Espionagem norte-americana
Em 1º. de setembro passado, um canal de televisão revelou, baseando-se em documentos do ex-analista da NSA Edward Snowden, que os Estados Unidos tinham espionado o telefone celular particular da presidenta Rousseff. Dois meses antes, em julho, o jornal O Globo já havia detalhado a magnitude da espionagem dos norte-americanos no Brasil. A reação da presidenta foi muito contundente, deixou claro seu mal-estar em público, exigiu explicações e desculpas de Washington e cancelou uma visita ao poderoso vizinho do norte, segundo informou a matéria do El País.
Sobre a relação entre Brasil e Estados Unidos, Dilma falou que “essa é uma questão global. É visível hoje que o grau de espionagem feito pelos Estados Unidos nos países foi bastante variado e diversificado. Nós não consideramos que haja por conta dessa espionagem um problema na relação econômica, comercial ou de investimento. Nós não vemos assim”.

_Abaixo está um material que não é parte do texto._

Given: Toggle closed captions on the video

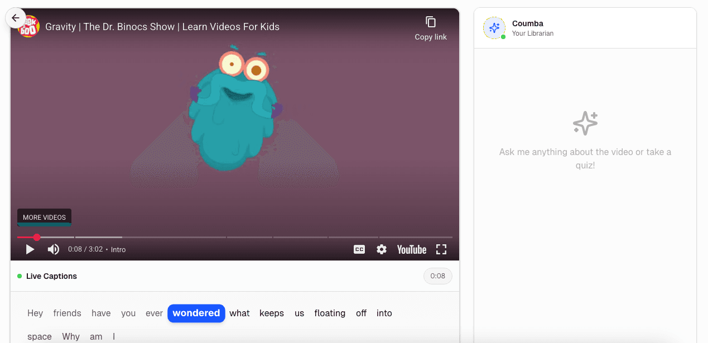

Contudo, a presidenta não amolece sua postura: “Nós achamos que é importante cada vez mais a conscientização de que isso não é possível. Uma relação como a do Brasil e dos Estados Unidos, que os dois países querem que seja estratégica, não pode ter como característica uma violação nem dos direitos civis da minha população nem da minha soberania”.
Ela comentou ainda que “eu, como pessoa, não tenho o que os americanos chamam de bad feelings, mas eu como presidente tenho de ficar indignada. Porque não se trata de uma invasão à minha privacidade; aí se trata da invasão da privacidade da presidenta da República”.